- **EXERCISE**
Look through the listing below for the word "label" and copy every line where it occurs.
===============
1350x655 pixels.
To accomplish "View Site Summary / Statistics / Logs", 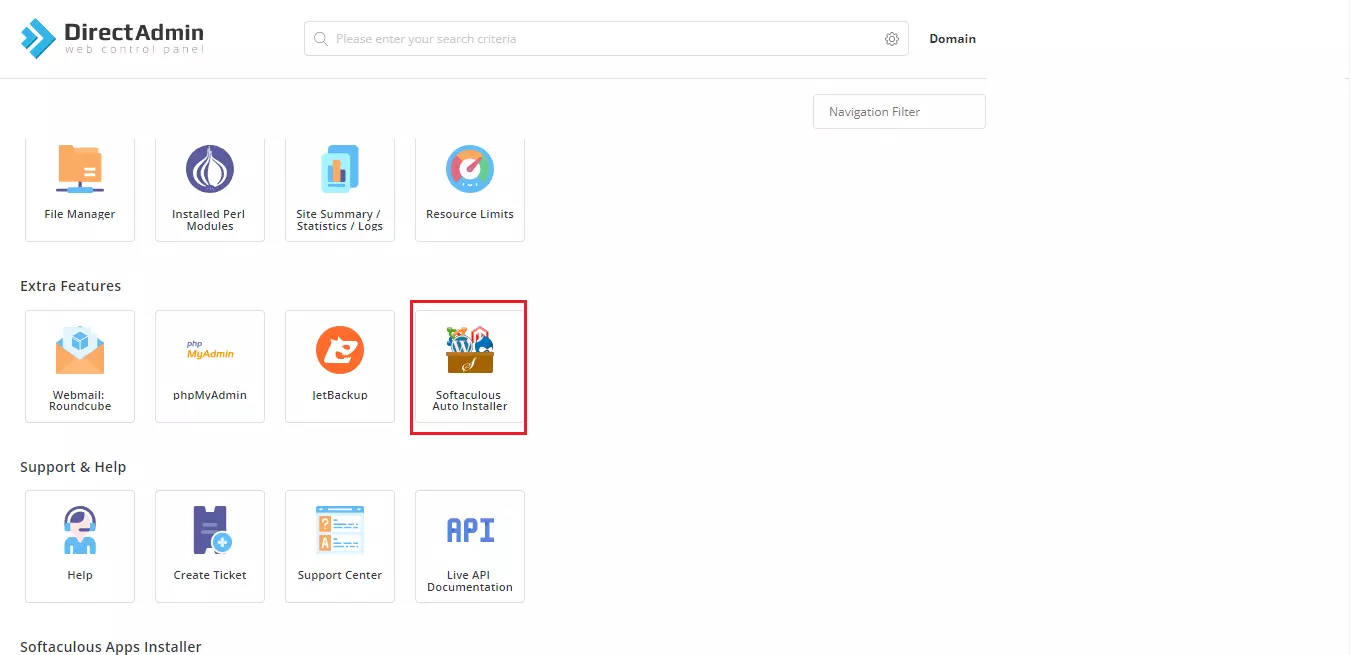I will click(340, 185).
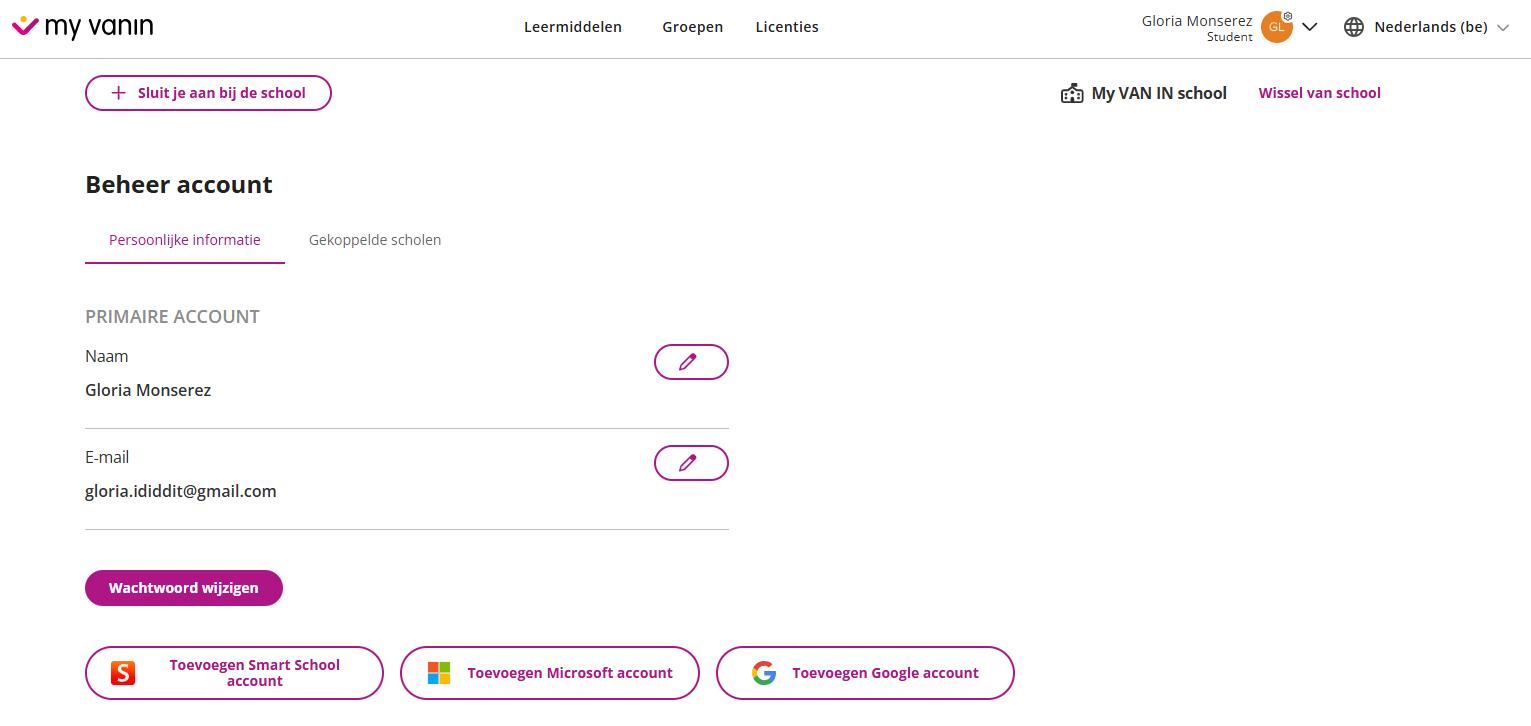Image resolution: width=1531 pixels, height=726 pixels.
Task: Open the Leermiddelen menu
Action: point(573,27)
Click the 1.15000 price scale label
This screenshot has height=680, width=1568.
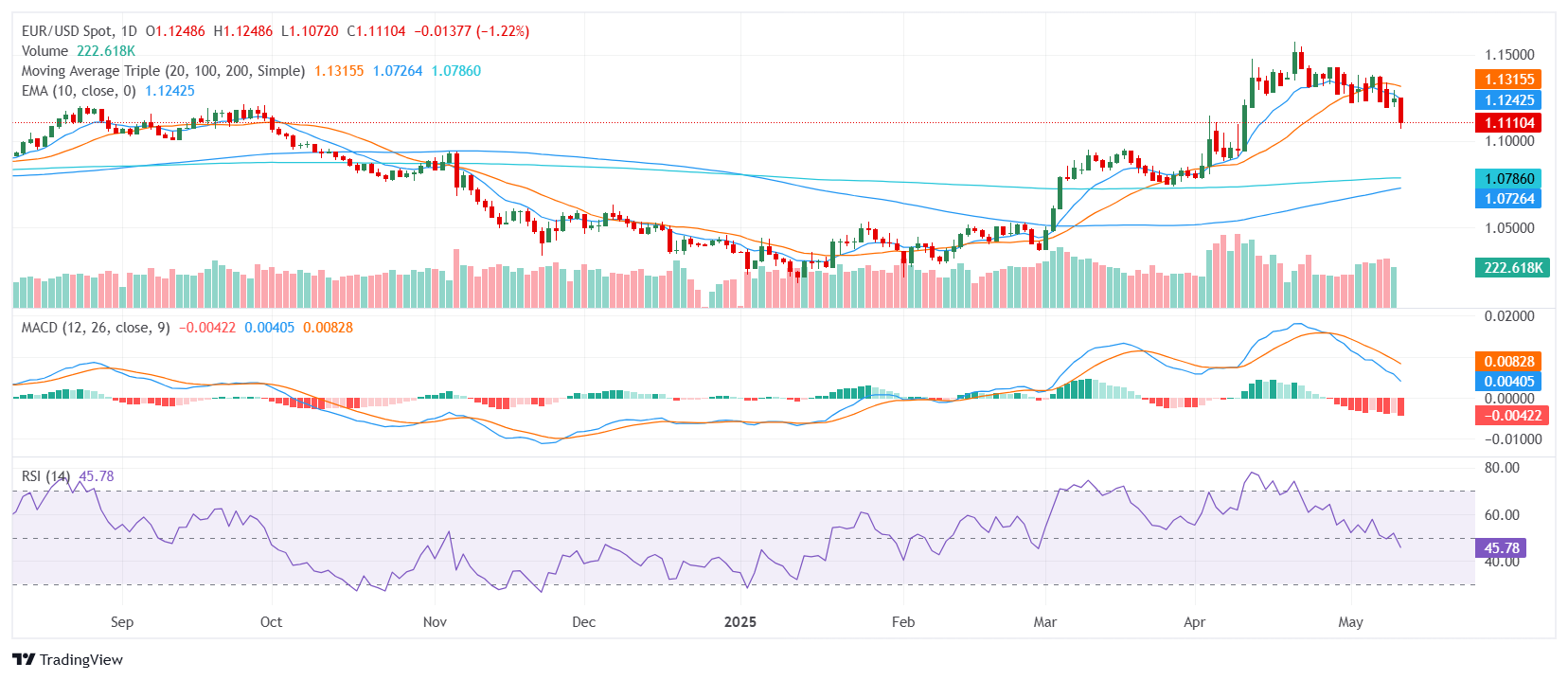[x=1509, y=55]
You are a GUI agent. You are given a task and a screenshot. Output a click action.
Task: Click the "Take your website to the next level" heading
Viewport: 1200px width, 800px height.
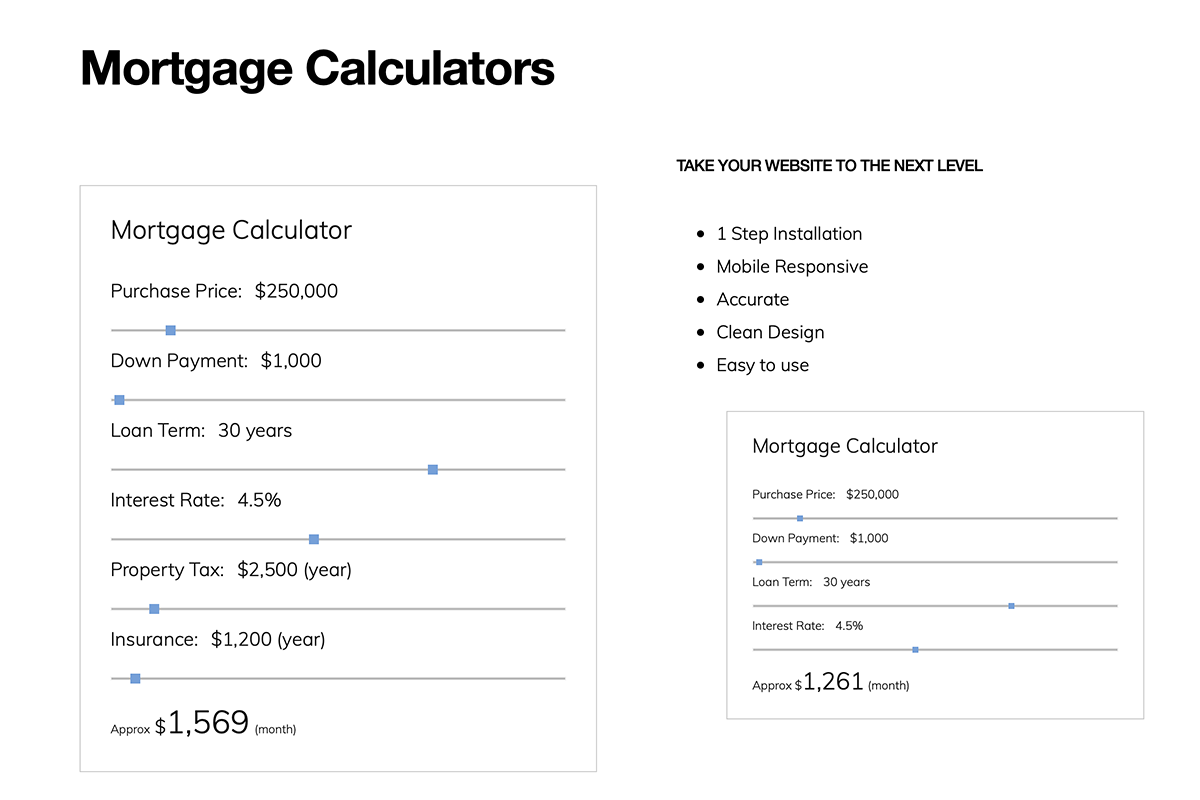coord(829,166)
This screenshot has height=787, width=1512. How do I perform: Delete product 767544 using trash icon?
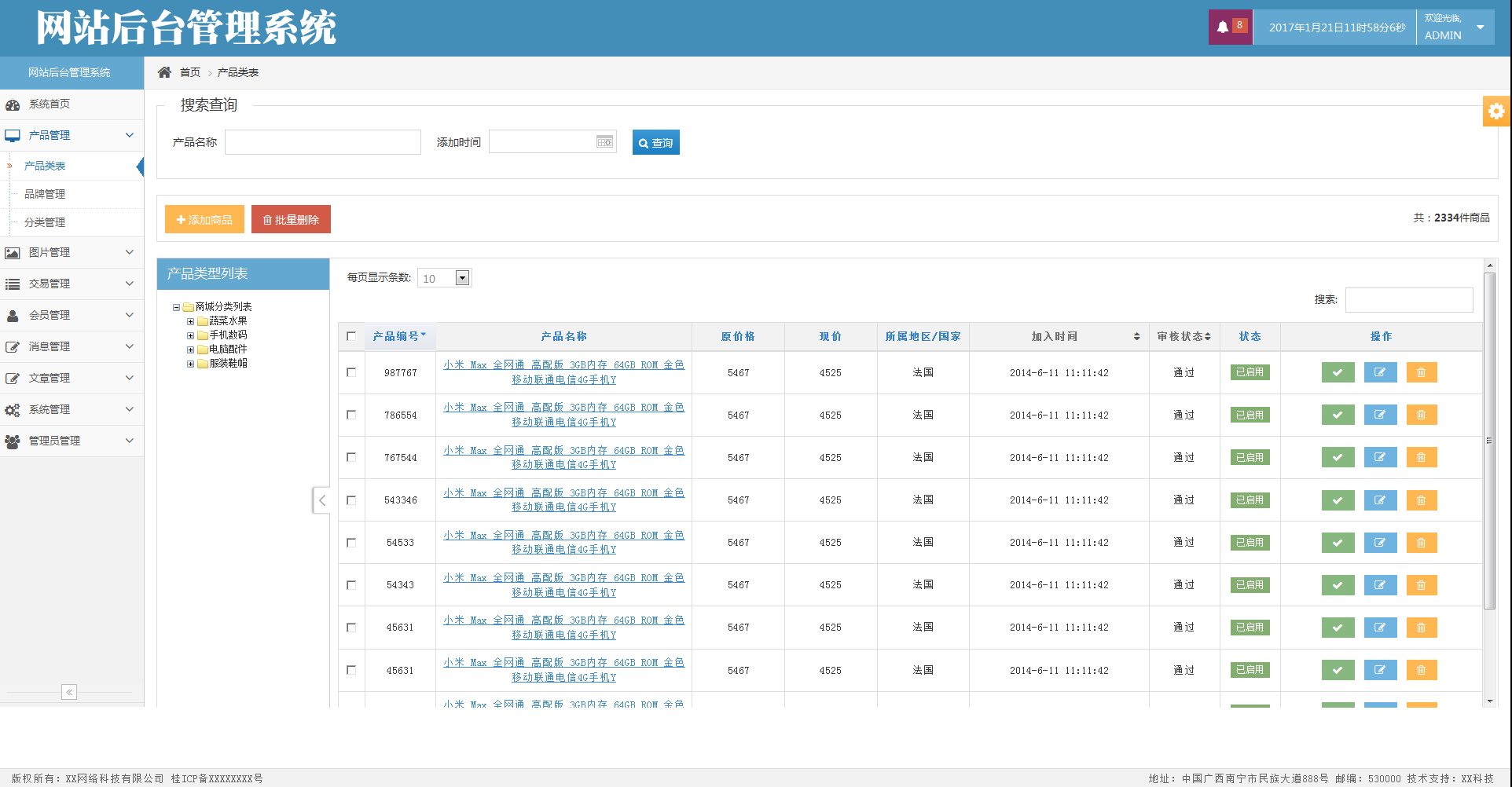tap(1421, 457)
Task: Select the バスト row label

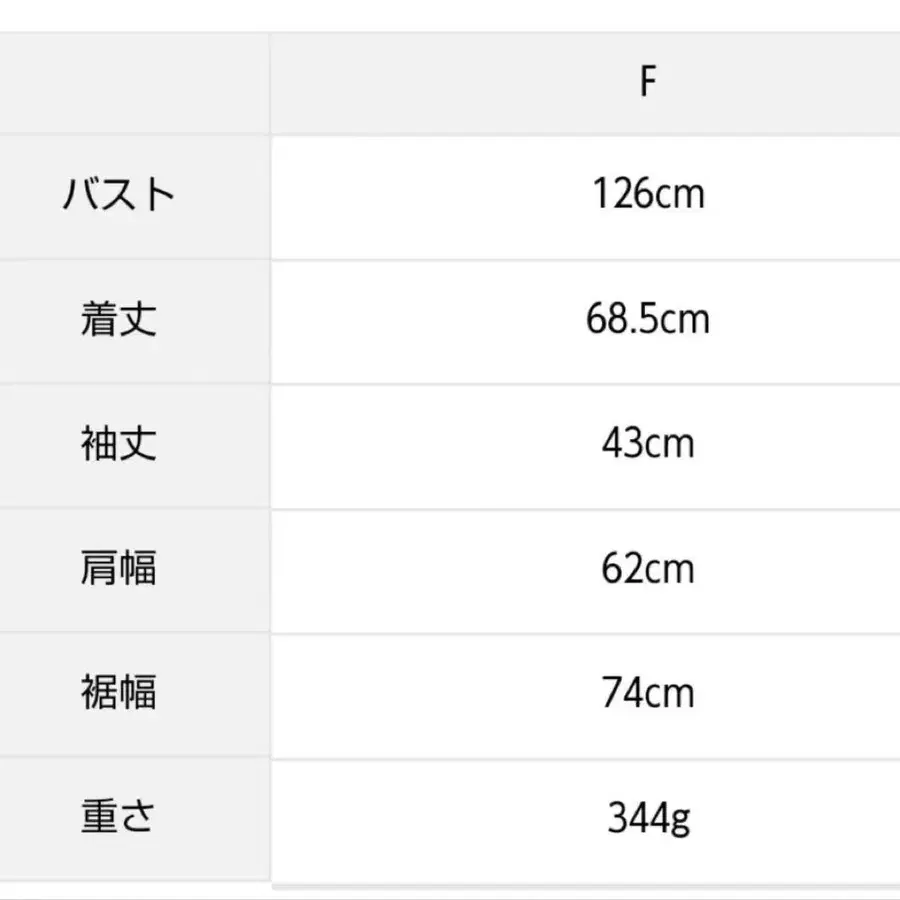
===============
- **SOLUTION**
Click the 1.15000 price scale label
Task: Select the バスト row label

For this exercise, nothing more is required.